[Cryotherapy III, Bibliographic review. Our experience (I)].
Açar sözlər
Mücərrəd
OBJECTIVE
To perform a bibliographic review of the main features of cryotherapy as a therapeutic option in the managemente of prostate cancer and to report our initial experience.
METHODS
We employed the Endocare Fast-Trac system (Medipro) with 2,4 mm needles implanted in a single maneouvre without rack or transrectal US transducer support. Two cycles of freezing--hawing were employed, with apex backward movement when necessary. Freezing cycle duration was between 7-10 minutes or more. The Onik maneouvre-injection of saline into the Denonvillier's space--diminishes the risk of rectal injury and fistula allowing reaching posterior limits of the ica-ball beyond the prostatic capsule.
RESULTS
We treated 20 patients.

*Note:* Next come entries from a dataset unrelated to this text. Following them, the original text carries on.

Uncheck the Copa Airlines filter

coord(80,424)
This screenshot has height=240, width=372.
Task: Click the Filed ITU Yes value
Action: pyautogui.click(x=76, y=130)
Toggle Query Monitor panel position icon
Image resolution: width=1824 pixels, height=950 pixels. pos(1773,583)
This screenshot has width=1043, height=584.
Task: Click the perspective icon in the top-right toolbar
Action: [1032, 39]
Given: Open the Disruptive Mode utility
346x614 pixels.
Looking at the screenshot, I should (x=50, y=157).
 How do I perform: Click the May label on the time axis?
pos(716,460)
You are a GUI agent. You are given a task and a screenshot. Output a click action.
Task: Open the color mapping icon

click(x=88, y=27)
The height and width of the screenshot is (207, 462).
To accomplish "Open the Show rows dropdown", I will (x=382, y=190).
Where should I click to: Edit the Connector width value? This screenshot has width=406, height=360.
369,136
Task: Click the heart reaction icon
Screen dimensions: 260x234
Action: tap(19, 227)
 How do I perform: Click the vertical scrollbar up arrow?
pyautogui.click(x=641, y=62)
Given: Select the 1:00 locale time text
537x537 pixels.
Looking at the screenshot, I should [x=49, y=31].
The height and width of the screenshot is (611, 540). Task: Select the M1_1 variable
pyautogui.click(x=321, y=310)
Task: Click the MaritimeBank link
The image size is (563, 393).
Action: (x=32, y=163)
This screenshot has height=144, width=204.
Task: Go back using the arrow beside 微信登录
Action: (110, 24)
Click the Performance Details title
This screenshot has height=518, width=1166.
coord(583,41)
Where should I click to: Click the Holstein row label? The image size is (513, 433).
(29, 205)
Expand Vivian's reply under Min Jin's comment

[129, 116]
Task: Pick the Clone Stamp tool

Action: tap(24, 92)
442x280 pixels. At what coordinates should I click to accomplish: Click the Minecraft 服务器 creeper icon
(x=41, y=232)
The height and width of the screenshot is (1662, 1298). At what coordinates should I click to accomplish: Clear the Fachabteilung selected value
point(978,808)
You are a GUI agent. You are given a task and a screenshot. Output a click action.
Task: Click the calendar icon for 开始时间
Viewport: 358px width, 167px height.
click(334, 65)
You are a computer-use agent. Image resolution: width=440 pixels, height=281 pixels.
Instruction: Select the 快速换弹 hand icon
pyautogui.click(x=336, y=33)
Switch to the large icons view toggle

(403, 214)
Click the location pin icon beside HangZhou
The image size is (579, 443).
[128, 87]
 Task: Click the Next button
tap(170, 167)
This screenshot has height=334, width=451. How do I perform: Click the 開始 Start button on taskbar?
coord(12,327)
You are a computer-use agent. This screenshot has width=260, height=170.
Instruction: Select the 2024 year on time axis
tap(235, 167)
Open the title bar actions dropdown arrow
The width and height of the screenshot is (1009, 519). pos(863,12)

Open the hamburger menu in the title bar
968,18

Follow-up was between 30-36 months. 58% of the patients had unilateral prostate cancer, 42% bilateral. In accordance to the classic definition 9 patients were classified as low risk of extraprostatic disease, 6 medium risk and 5 high risk; using number of positive cores as the criterion for risk 5, 6 and 9 were low, medium and high risk respectively. Per protocol prostate biopsies were performed in 18 patients 6, 12 and 24 months after treatment. Two patients underwent a second treatment due to persistence of cancer cells in the 6-month biopsy (11%). 3-month PSA nadirs after a total of 21 cryo treatments administered were < 0,2 ng/cc in 15 cases (78,9%), < 0,5 ng/cc in 17 (89,4%) and < or = 1.0 ng/cc in 18 (94,7%); it was over 1 ng/cc in only 5,6%. 30 month PSA for the same cutoff values was 27.8%, 50.0%, 66.6% and 33.3%, respectively. Prostate cancer cells were detected in the 12-month biopsies of 5.5% cases. All 24-month biopsies were negative.
RESULTS
We observed scrotal edema, hematoma, perineal pain and constipation which lasted 2-3 weeks. 1 patient suffered injury of the mucosa at the prostatic urethra, which did not result in rectal fistula and was treated with bladder catheter for 3 months. 4 patients had erectile dysfunction before treatment. All others presented erectile dysfunction after treatment; 3 of them (20%) recovered rigidity enough to have intercourse over the 30 month period. No urethral sloughing or acute urinary retention appeared and all patients are continent.
CONCLUSIONS
Prostatic cryosurgery is an effective, minimally invasive procedure for the treatment of prostate cancer with very low surgical risk, low morbidity and almost null mortality.